Amendment 75

Results
| Choice | Votes | % |
| Yes | 405,216 | 50.52% |
| No | 396,932 | 49.48% |
| Yes 60–70% 50–60% | No 70–80% 60–70% 50–60% |

= Arkansas Constitutional Amendment 75 =

Arkansas Constitutional Amendment 75 (sometimes called Conservation Tax Amendment, known as Referred Amendment 2 prior to passage) amended the Constitution of Arkansas to create a stable funding source to preserve the natural beauty and history of the state. The amendment created a permanent excise tax of one-eighth of one percent upon all taxable sales of property and services. The amendment was referred by the Arkansas General Assembly (legislative referral) to voters, and was approved during the November 5, 1996 election.

==History==

The proposed amendment addressed two longstanding concerns in the state, establish permanent funding for state parks and the Arkansas Game and Fish Commission. The dedicated tax would not be subject to the Arkansas General Assembly budgeting process, which had produced a funding shortfall for state parks which had grown from $45 million in 1985 to $170 million by 1994. Budgeting cycles had largely produced funding for establishing new parks, but inadequate funding for ongoing maintenance or operations. State parks had been unable to develop a state park on Beaver Lake (now known as Hobbs State Park – Conservation Area), which had been authorized but not funded by the General Assembly since 1979. Beginning in 1994, state parks had instituted entrance fees at some parks in an attempt to raise funds to pay for maintenance. The Game and Fish Commission, which maintains the state's system of wildlife management areas, did not receive funding from the General Assembly and was funded entirely by hunting and fishing licenses.

Prior attempts to establish such funding sources had failed, including a similar tax referendum in 1984 with all revenue going to Game and Fish. An initiative in 1986 was withdrawn before the election, and a court struck a similar measure from the ballot in 1994 six days before the election.
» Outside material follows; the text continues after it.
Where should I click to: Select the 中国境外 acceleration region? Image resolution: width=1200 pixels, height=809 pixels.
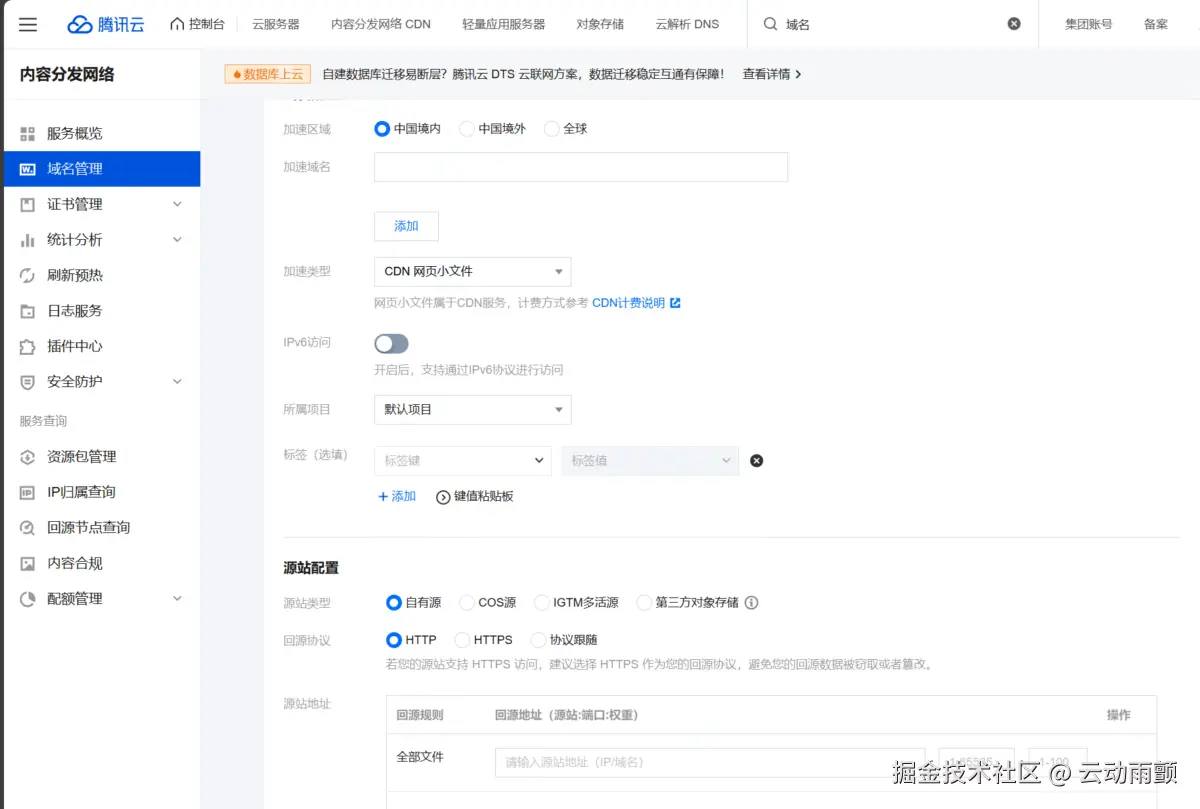[466, 128]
The tax was anticipated to generate $37 million per year at a cost of 90 cents per Arkansan per month. State parks produced a ten-year plan with $12.2 million for capital improvements, $2.2 million for operation and maintenance, and $1.1 million for equipment. Game and Fish anticipated spending $5 million on community fishing programs, building a network of nature centers, and protecting endangered species, $5 million hiring law enforcement officers, $2.3 million for conservation education, and $3.4 million for conservation and habitat development programs on private lands. The remaining funds were anticipated to renovate historic buildings and historical sites.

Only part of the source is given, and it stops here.